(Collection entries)
────────
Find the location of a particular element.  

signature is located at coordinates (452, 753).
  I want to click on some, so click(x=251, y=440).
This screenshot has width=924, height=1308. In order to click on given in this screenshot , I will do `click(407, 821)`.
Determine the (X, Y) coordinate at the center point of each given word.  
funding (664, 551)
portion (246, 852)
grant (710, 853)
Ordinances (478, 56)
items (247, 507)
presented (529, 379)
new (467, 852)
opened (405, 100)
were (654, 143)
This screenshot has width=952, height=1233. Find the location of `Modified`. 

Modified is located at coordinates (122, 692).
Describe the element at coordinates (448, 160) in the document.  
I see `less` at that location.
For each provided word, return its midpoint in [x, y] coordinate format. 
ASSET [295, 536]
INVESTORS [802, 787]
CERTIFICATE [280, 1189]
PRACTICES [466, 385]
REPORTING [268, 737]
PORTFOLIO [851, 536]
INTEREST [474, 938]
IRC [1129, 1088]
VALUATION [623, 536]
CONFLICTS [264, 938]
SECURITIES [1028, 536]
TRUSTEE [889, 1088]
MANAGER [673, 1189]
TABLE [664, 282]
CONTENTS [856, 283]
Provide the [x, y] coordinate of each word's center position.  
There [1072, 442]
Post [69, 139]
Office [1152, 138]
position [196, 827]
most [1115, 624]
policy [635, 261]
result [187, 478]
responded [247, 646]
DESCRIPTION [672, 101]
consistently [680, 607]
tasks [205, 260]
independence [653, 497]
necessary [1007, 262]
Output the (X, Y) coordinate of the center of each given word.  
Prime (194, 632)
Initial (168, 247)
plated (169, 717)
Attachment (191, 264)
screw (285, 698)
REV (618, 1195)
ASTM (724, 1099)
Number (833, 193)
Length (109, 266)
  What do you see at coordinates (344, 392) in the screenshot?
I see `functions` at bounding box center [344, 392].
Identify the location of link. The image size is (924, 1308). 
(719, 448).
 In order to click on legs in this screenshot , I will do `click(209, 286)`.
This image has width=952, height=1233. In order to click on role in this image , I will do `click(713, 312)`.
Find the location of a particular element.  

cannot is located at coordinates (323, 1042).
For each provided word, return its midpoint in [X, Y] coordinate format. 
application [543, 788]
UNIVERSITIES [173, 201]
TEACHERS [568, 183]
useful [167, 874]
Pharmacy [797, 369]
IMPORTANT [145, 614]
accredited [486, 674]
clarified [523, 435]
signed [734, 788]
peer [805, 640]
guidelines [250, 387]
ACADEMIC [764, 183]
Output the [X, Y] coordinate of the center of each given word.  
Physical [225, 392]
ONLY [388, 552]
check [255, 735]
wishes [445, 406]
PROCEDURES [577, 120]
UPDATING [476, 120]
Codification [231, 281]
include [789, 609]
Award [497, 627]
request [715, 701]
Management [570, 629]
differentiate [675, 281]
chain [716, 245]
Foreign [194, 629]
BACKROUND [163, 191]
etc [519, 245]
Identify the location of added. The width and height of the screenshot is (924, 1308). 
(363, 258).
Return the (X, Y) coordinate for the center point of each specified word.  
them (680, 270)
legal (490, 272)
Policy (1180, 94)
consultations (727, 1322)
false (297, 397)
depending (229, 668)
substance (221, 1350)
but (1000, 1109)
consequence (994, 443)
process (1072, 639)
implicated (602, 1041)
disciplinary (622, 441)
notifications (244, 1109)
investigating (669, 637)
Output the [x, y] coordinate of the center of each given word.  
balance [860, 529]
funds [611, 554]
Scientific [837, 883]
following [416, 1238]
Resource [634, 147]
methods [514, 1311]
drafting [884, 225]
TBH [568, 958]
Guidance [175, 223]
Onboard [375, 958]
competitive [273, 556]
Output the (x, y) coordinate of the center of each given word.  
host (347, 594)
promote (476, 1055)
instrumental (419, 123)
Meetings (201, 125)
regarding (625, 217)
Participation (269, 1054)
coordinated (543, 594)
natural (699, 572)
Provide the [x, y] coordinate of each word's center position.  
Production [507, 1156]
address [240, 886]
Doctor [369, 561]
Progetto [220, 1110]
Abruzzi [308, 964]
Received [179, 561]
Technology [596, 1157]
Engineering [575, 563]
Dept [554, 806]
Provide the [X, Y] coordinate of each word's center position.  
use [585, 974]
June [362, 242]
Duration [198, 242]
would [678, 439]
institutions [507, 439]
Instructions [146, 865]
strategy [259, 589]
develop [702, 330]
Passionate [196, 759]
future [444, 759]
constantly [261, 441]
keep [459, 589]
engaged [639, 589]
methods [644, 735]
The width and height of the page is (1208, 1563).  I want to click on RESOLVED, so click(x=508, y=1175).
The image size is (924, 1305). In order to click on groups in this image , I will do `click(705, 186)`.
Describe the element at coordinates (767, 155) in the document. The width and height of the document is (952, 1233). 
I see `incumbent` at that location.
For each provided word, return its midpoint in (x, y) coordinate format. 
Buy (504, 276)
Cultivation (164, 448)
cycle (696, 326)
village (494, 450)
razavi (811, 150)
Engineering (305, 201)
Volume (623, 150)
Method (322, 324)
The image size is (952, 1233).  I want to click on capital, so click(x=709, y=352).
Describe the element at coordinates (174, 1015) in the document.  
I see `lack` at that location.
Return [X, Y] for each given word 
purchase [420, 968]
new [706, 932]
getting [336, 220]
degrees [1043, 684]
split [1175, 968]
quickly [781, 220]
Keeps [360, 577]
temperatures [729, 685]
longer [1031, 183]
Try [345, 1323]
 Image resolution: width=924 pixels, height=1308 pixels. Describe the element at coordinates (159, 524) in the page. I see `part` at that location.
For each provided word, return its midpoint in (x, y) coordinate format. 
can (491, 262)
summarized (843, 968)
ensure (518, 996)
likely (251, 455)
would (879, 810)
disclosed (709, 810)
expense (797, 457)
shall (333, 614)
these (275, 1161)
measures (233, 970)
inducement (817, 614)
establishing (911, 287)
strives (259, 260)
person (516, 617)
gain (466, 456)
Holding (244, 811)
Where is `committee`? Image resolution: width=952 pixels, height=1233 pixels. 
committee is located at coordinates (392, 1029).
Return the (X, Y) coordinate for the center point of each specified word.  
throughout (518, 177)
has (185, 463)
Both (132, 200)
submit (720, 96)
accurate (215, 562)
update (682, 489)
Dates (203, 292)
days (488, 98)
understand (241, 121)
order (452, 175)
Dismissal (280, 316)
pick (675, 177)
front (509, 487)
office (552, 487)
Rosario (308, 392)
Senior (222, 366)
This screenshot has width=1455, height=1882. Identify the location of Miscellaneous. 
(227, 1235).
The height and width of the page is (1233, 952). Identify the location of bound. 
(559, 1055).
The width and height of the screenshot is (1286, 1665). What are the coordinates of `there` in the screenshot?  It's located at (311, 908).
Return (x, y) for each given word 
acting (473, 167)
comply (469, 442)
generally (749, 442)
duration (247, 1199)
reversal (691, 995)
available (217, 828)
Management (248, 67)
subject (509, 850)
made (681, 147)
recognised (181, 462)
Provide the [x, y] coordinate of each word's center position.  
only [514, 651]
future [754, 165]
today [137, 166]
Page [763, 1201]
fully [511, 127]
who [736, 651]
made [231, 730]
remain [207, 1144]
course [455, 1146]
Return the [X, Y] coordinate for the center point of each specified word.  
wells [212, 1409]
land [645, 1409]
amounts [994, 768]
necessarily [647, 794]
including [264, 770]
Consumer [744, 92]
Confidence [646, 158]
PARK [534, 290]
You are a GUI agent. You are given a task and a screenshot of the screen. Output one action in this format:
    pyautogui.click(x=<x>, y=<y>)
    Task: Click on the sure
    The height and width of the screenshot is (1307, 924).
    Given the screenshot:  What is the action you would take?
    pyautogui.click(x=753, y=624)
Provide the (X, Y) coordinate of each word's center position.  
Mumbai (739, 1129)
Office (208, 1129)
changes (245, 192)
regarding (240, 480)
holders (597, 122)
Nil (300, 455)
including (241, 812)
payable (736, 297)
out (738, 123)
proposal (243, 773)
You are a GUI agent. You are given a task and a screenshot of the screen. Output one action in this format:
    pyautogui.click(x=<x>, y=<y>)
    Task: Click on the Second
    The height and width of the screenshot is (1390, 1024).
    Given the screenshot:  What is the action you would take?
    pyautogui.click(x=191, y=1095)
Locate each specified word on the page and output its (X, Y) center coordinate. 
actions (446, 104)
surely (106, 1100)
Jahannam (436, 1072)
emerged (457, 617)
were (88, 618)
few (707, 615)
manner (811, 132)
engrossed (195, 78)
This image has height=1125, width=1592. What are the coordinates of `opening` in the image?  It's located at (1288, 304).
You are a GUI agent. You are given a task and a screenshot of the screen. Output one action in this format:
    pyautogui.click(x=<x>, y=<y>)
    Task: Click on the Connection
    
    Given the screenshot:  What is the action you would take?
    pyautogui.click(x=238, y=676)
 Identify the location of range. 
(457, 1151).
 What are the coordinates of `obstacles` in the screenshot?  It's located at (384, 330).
────────
**Written exercise**.
Rewrite the lines from the one containing "REPORTING [268, 737]" through the one containing "screw (285, 698)", inclusive, replacing "coordinate" with "point" and changing nothing else. Give only those lines.

**Solution to this problem**.
REPORTING [268, 737]
PORTFOLIO [851, 536]
INTEREST [474, 938]
IRC [1129, 1088]
VALUATION [623, 536]
CONFLICTS [264, 938]
SECURITIES [1028, 536]
TRUSTEE [889, 1088]
MANAGER [673, 1189]
TABLE [664, 282]
CONTENTS [856, 283]
Provide the [x, y] point of each word's center position.  
There [1072, 442]
Post [69, 139]
Office [1152, 138]
position [196, 827]
most [1115, 624]
policy [635, 261]
result [187, 478]
responded [247, 646]
DESCRIPTION [672, 101]
consistently [680, 607]
tasks [205, 260]
independence [653, 497]
necessary [1007, 262]
Output the (X, Y) point of the center of each given word.  
Prime (194, 632)
Initial (168, 247)
plated (169, 717)
Attachment (191, 264)
screw (285, 698)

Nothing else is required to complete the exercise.